→ **AIM OF THE TASK**:
When the line containing "送料について (748, 1691)" appears in the data below, begin copying there and stop only after the line containing "カテゴリ (527, 71)".

→ **DATA SUPPLIED**:

---

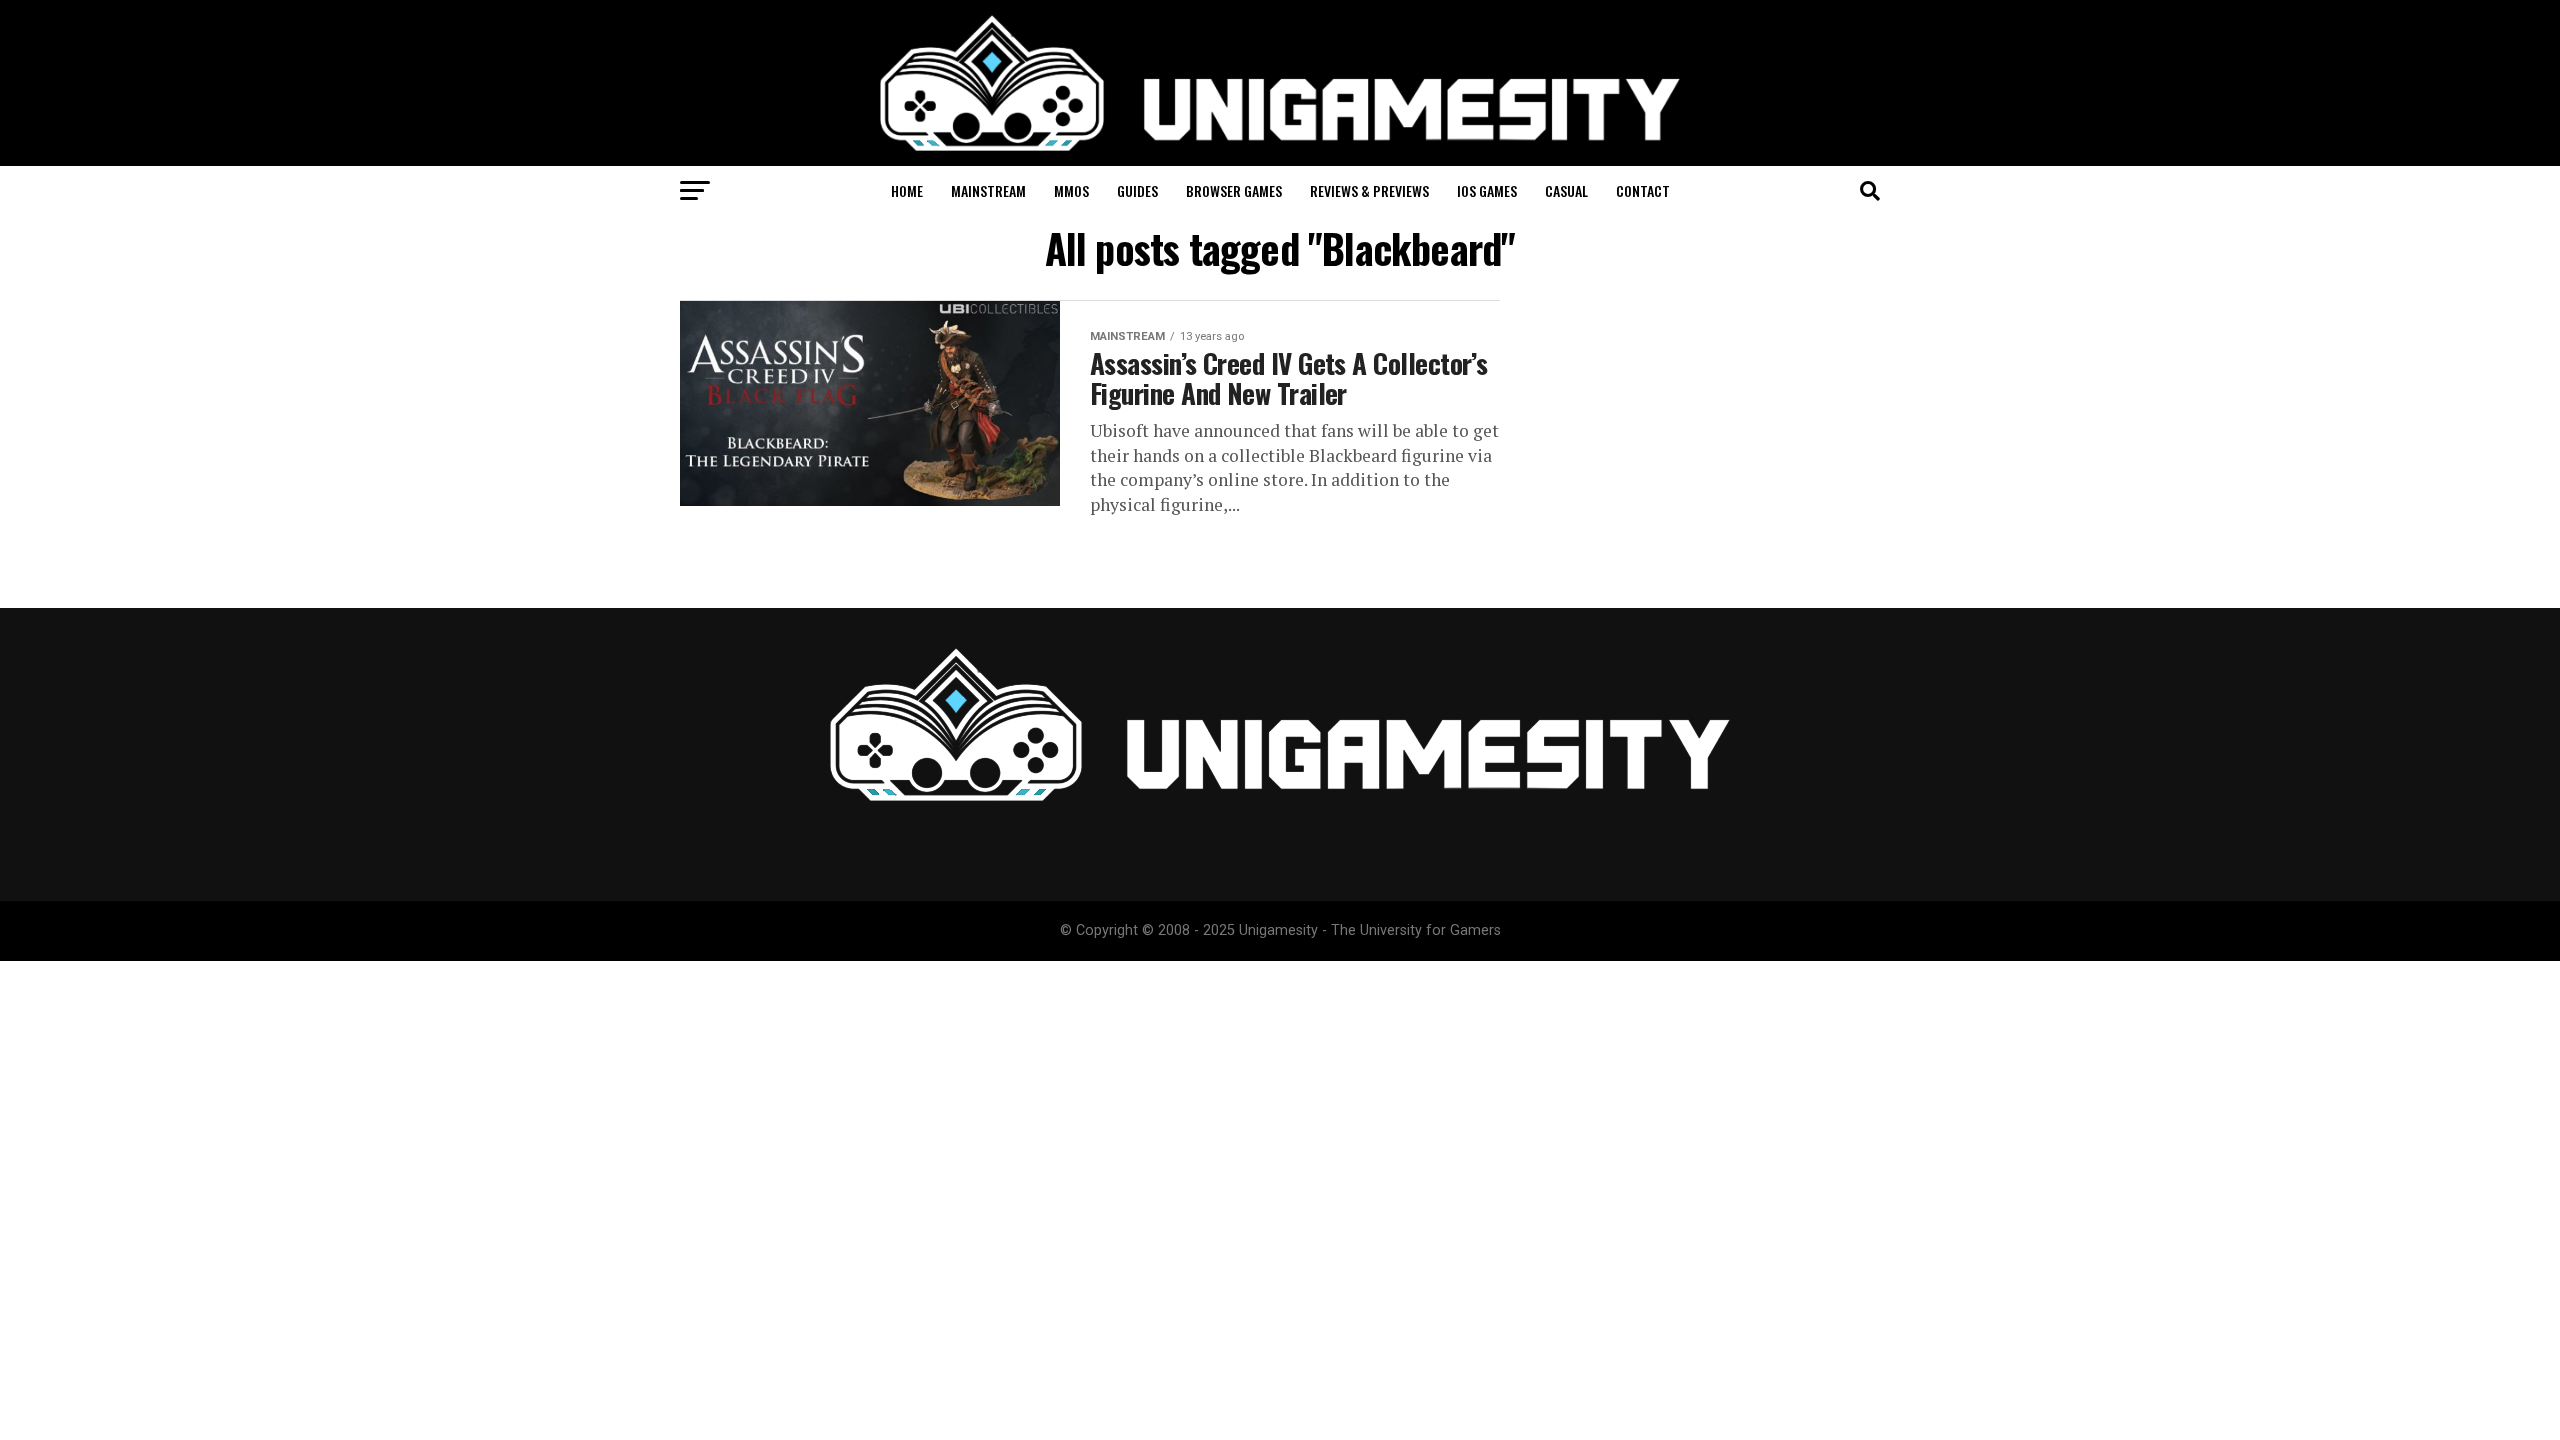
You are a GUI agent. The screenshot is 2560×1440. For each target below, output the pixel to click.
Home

---

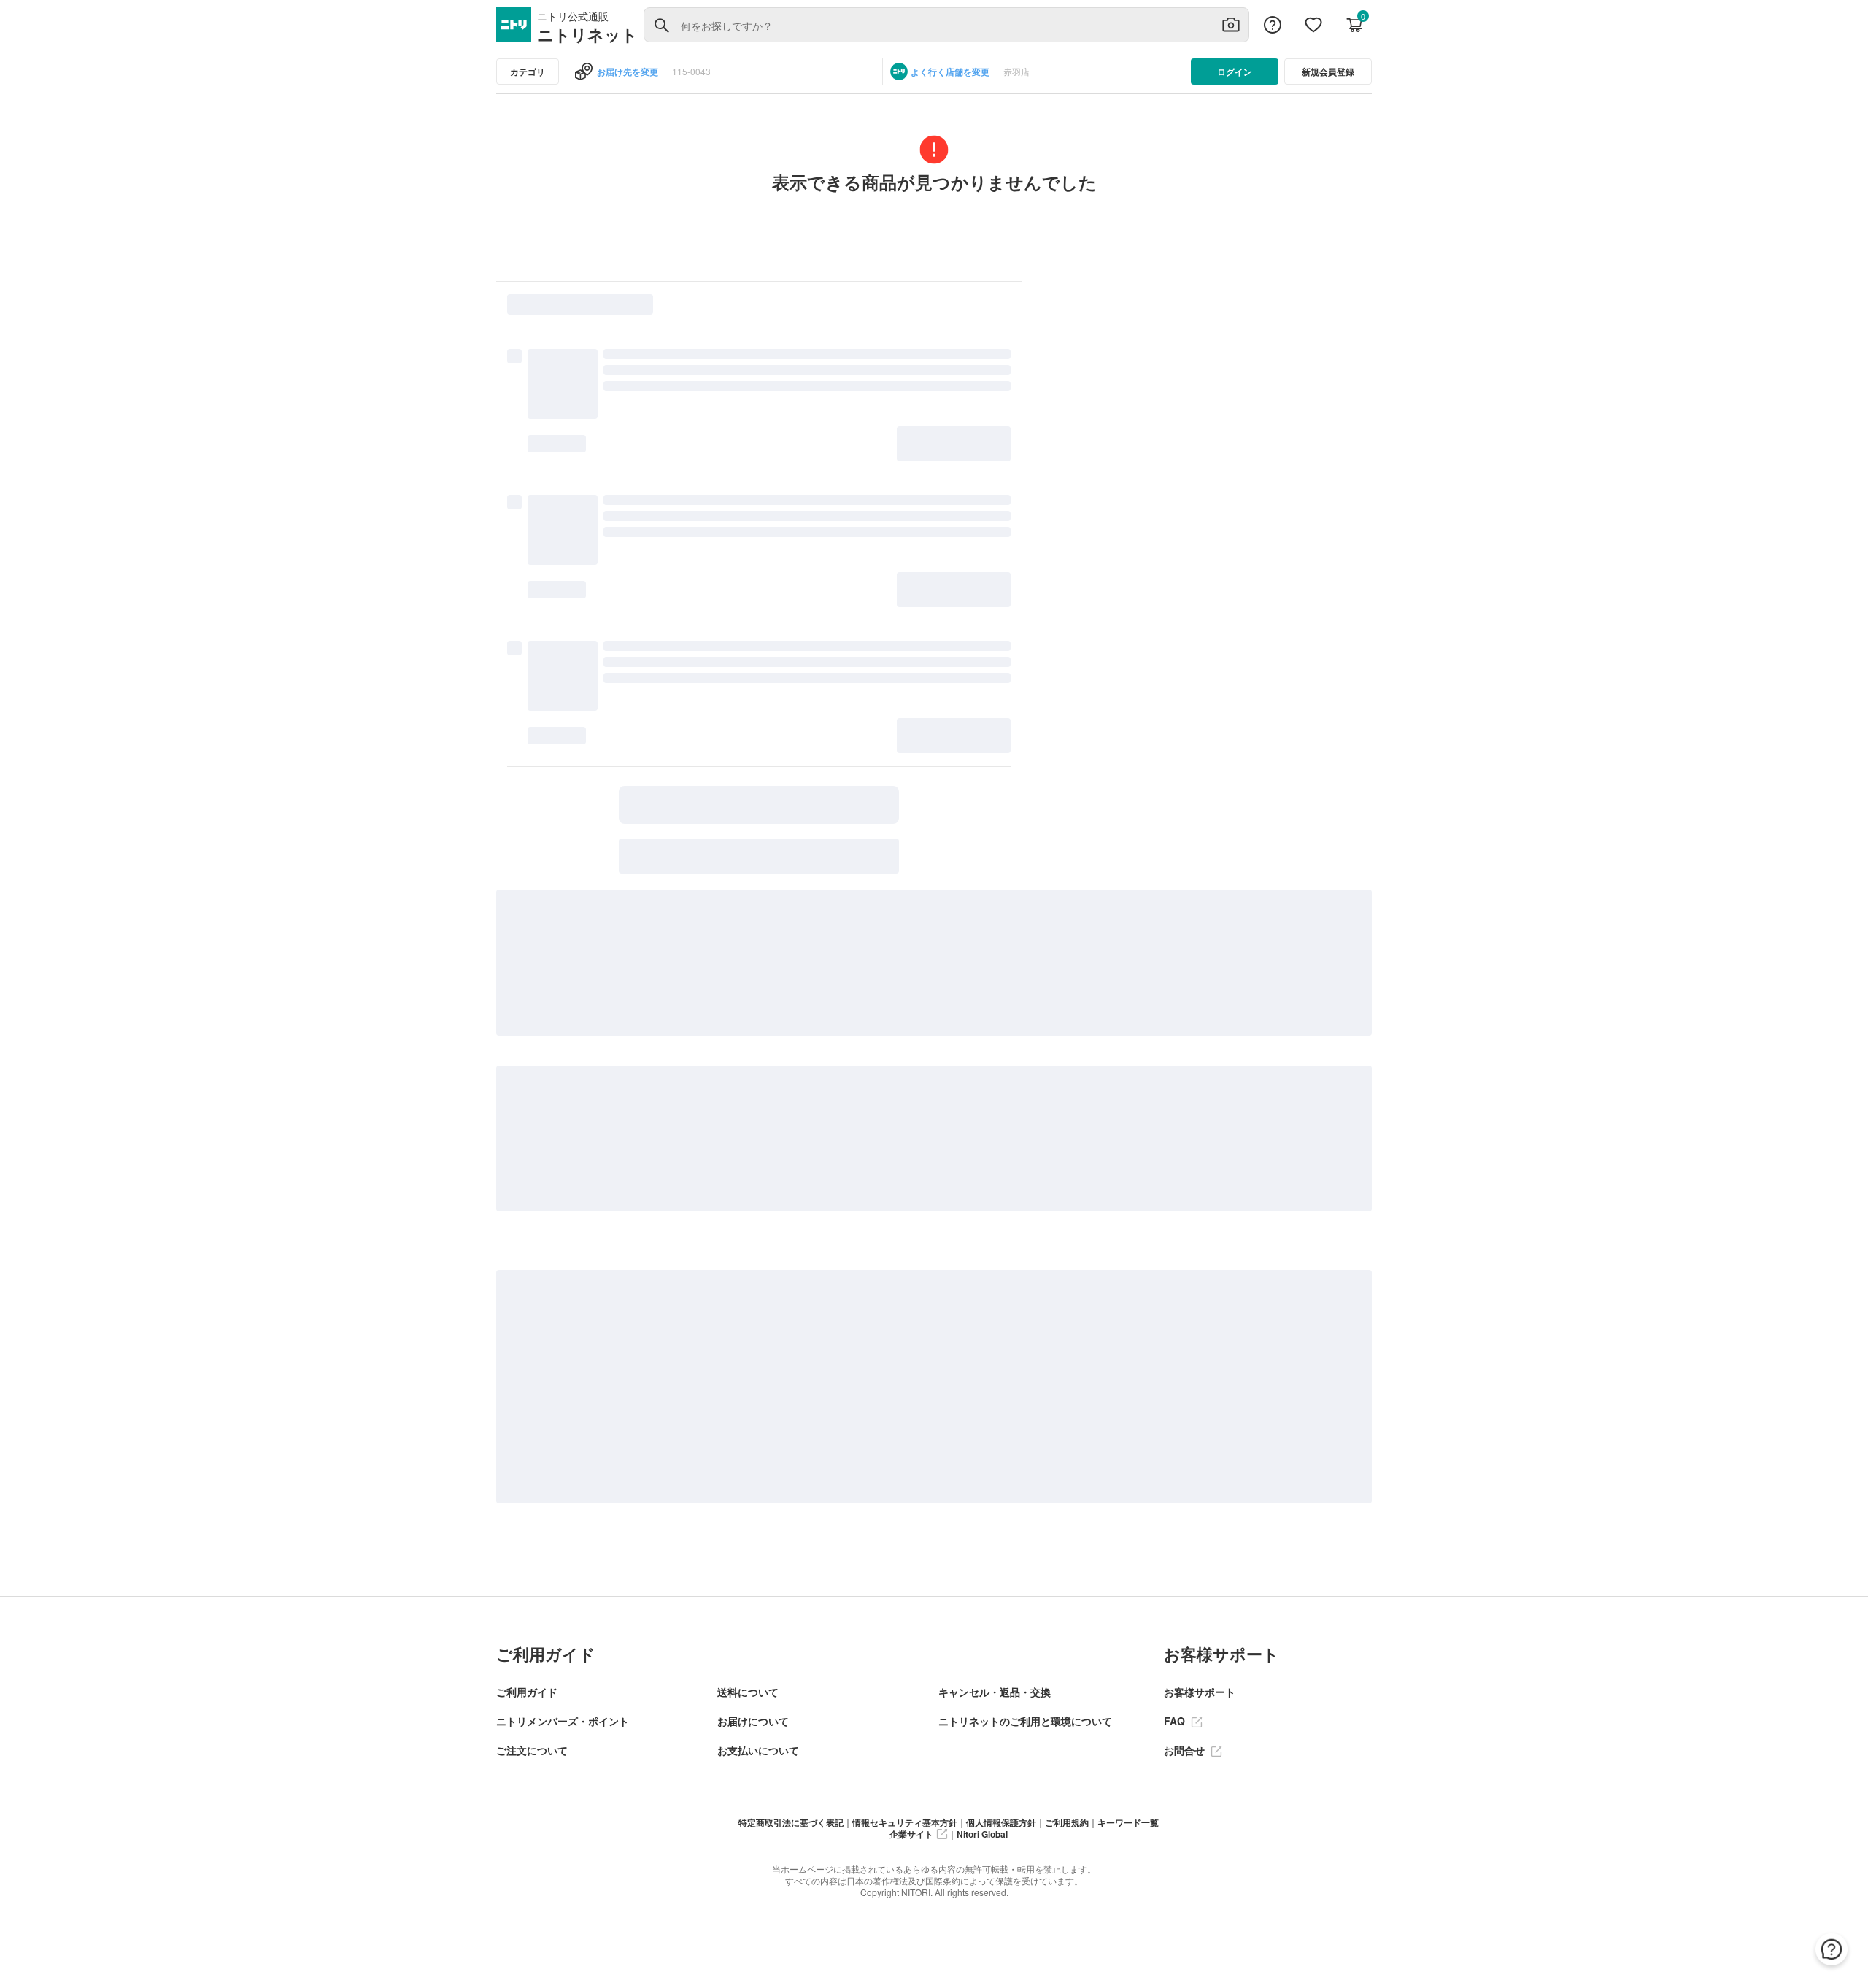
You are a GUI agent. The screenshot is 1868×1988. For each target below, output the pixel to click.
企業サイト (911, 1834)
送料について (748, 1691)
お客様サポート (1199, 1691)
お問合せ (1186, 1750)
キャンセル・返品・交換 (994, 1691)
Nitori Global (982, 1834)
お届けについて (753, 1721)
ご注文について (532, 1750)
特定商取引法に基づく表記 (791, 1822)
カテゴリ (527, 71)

---

→ **SOLVED PROBLEM**:
送料について (748, 1691)
お客様サポート (1199, 1691)
お問合せ (1186, 1750)
キャンセル・返品・交換 (994, 1691)
Nitori Global (982, 1834)
お届けについて (753, 1721)
ご注文について (532, 1750)
特定商取引法に基づく表記 (791, 1822)
カテゴリ (527, 71)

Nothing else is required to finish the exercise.